Source data
• • • •

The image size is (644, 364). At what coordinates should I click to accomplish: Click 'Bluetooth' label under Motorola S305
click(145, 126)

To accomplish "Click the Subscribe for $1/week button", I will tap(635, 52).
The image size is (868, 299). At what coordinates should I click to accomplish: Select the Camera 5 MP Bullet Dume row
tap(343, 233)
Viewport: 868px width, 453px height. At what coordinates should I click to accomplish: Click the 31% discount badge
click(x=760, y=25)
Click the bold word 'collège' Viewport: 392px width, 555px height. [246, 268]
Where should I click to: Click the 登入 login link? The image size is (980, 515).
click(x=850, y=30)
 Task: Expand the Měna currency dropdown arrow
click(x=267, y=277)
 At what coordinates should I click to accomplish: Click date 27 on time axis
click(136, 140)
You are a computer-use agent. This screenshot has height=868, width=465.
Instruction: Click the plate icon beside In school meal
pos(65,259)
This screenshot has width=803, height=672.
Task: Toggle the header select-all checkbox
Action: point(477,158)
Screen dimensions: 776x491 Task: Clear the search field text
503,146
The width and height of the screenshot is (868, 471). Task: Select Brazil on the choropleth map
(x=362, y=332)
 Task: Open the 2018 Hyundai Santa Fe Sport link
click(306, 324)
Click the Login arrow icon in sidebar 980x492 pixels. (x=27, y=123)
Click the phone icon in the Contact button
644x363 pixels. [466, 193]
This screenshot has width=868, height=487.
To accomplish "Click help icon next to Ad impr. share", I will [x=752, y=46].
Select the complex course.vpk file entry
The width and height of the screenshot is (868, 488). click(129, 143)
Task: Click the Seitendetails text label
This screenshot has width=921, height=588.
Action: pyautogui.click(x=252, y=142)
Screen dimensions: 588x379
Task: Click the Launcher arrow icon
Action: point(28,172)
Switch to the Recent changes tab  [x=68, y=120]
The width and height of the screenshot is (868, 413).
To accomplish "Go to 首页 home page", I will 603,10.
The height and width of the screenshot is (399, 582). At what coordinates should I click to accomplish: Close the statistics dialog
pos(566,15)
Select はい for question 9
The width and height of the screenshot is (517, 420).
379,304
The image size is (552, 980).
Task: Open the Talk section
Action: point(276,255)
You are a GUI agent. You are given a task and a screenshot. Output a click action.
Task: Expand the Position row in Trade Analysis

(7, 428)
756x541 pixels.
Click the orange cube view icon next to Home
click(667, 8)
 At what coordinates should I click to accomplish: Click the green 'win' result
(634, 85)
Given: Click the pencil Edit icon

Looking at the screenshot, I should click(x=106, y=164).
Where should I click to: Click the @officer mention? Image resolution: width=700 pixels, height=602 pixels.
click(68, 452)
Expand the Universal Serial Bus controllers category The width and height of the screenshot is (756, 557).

• • • •

• [WHAT IS NEEDED]
Output all the lines above. Keep each one exact.

• [SOLUTION]
The image size is (644, 364). At what coordinates should I click to accomplish: Click 'Bluetooth' label under Motorola S305
click(145, 126)

To accomplish "Click the Subscribe for $1/week button", I will tap(635, 52).
The image size is (868, 299). At what coordinates should I click to accomplish: Select the Camera 5 MP Bullet Dume row
tap(343, 233)
Viewport: 868px width, 453px height. At what coordinates should I click to accomplish: Click the 31% discount badge
click(x=760, y=25)
Click the bold word 'collège' Viewport: 392px width, 555px height. [246, 268]
Where should I click to: Click the 登入 login link? The image size is (980, 515).
click(x=850, y=30)
 Task: Expand the Měna currency dropdown arrow
click(x=267, y=277)
 At what coordinates should I click to accomplish: Click date 27 on time axis
click(136, 140)
You are a computer-use agent. This screenshot has height=868, width=465.
Instruction: Click the plate icon beside In school meal
pos(65,259)
This screenshot has width=803, height=672.
Task: Toggle the header select-all checkbox
Action: point(477,158)
Screen dimensions: 776x491 Task: Clear the search field text
503,146
The width and height of the screenshot is (868, 471). Task: Select Brazil on the choropleth map
(x=362, y=332)
 Task: Open the 2018 Hyundai Santa Fe Sport link
click(306, 324)
Click the Login arrow icon in sidebar 980x492 pixels. (x=27, y=123)
Click the phone icon in the Contact button
644x363 pixels. [466, 193]
This screenshot has width=868, height=487.
To accomplish "Click help icon next to Ad impr. share", I will [x=752, y=46].
Select the complex course.vpk file entry
The width and height of the screenshot is (868, 488). click(129, 143)
Task: Click the Seitendetails text label
This screenshot has width=921, height=588.
Action: pyautogui.click(x=252, y=142)
Screen dimensions: 588x379
Task: Click the Launcher arrow icon
Action: point(28,172)
Switch to the Recent changes tab  [x=68, y=120]
The width and height of the screenshot is (868, 413).
To accomplish "Go to 首页 home page", I will 603,10.
The height and width of the screenshot is (399, 582). At what coordinates should I click to accomplish: Close the statistics dialog
pos(566,15)
Select はい for question 9
The width and height of the screenshot is (517, 420).
379,304
The image size is (552, 980).
Task: Open the Talk section
Action: point(276,255)
You are a GUI agent. You are given a task and a screenshot. Output a click action.
Task: Expand the Position row in Trade Analysis

(7, 428)
756x541 pixels.
Click the orange cube view icon next to Home
click(667, 8)
 At what coordinates should I click to accomplish: Click the green 'win' result
(634, 85)
Given: Click the pencil Edit icon

Looking at the screenshot, I should click(x=106, y=164).
Where should I click to: Click the @officer mention? Image resolution: width=700 pixels, height=602 pixels.
click(68, 452)
Expand the Universal Serial Bus controllers category The width and height of the screenshot is (756, 557).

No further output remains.